***** Records shown *****
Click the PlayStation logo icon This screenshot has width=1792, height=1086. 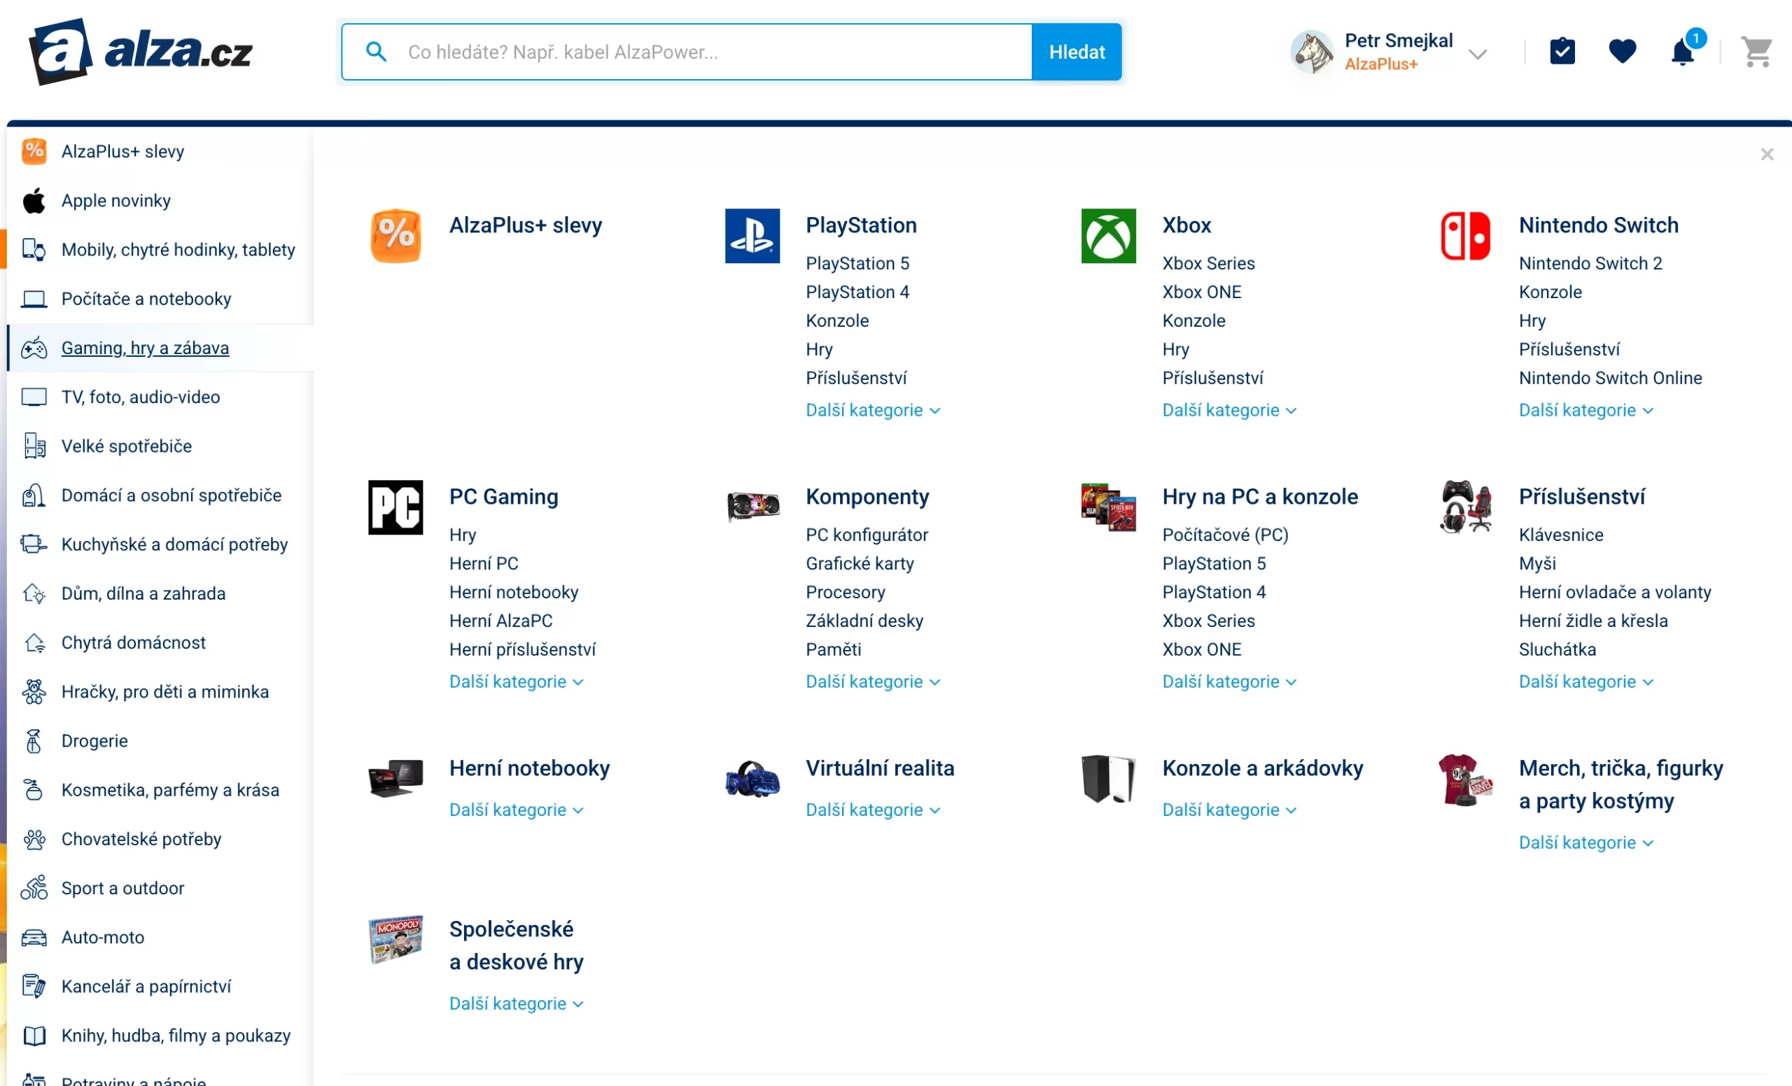[x=752, y=236]
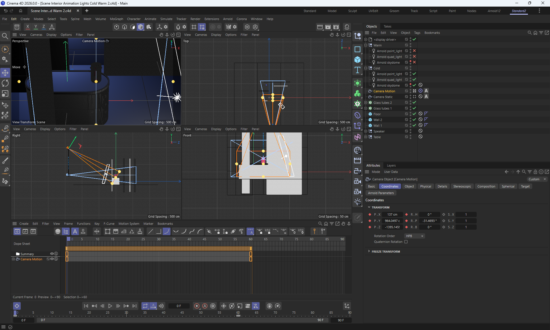Switch to the Takes panel tab
The width and height of the screenshot is (550, 330).
[387, 26]
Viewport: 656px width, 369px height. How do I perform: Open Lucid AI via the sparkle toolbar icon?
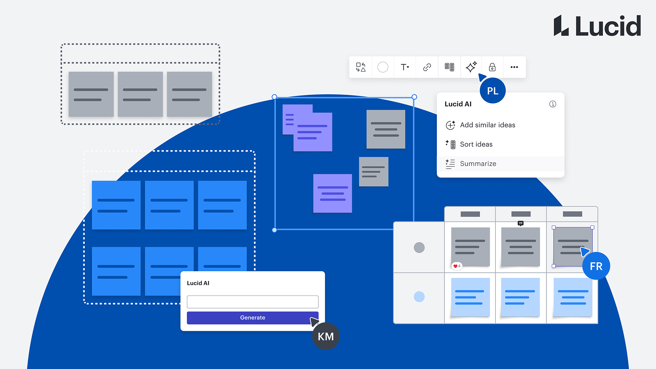[471, 67]
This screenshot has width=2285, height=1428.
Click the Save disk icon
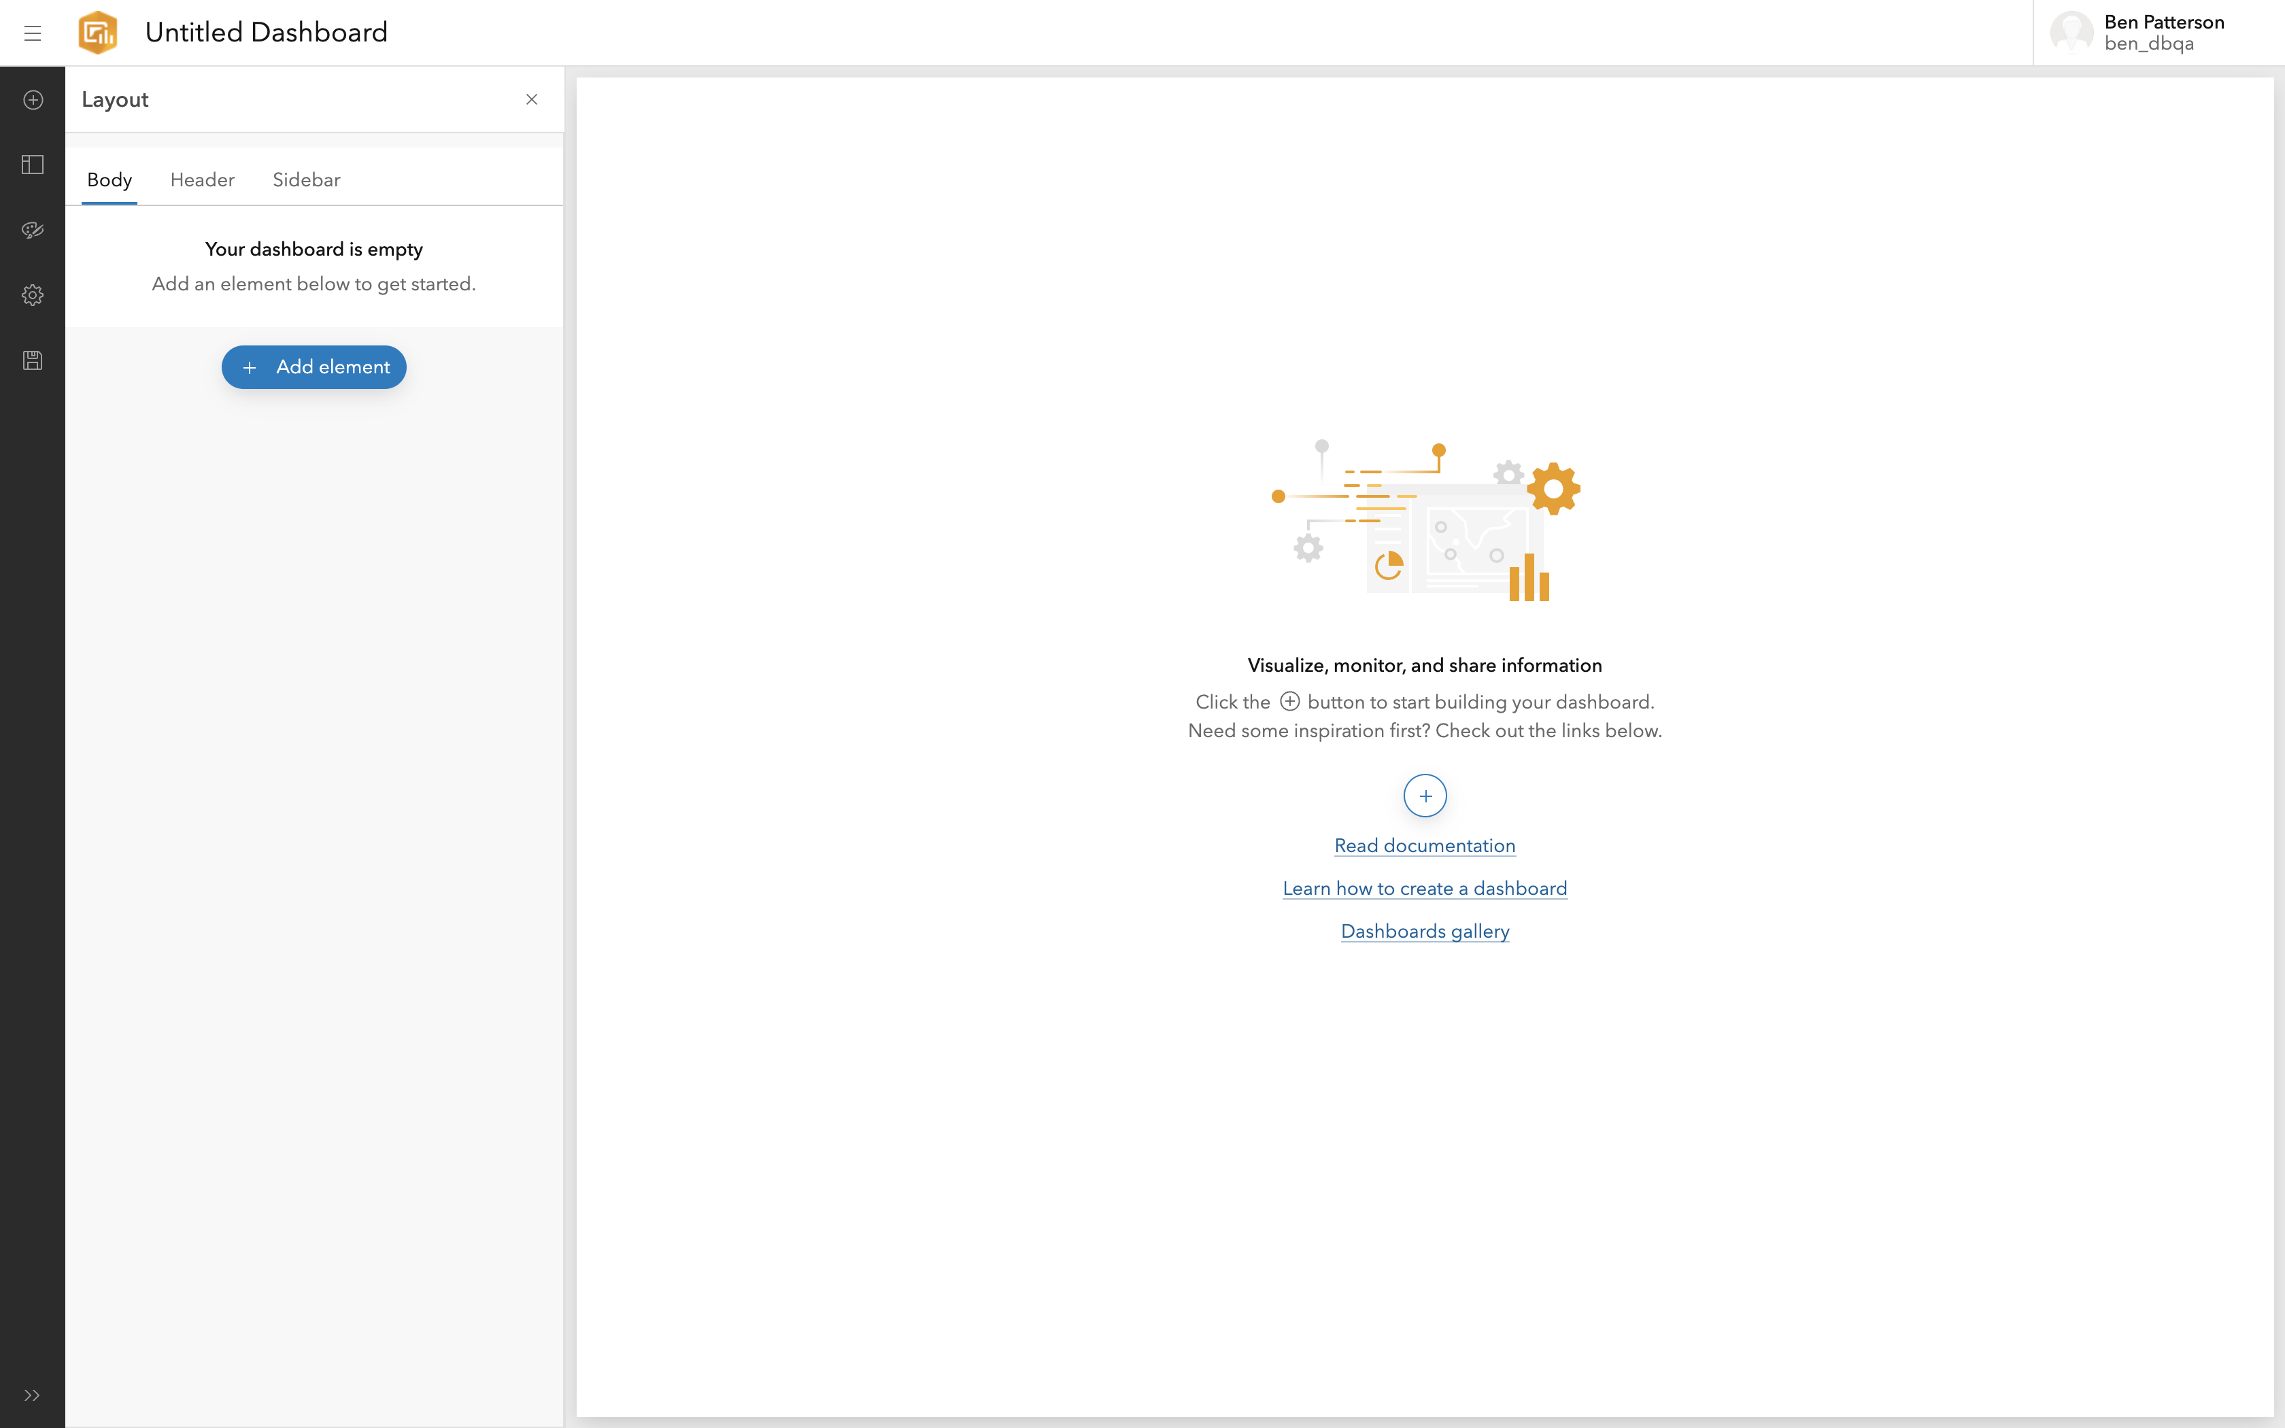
*****
Problem requirements:
From the line with "This screenshot has width=2285, height=1428." down to the final line of the entries above, repeat each line exactly; omit the pictures.

Result of this task:
This screenshot has width=2285, height=1428.
Click the Save disk icon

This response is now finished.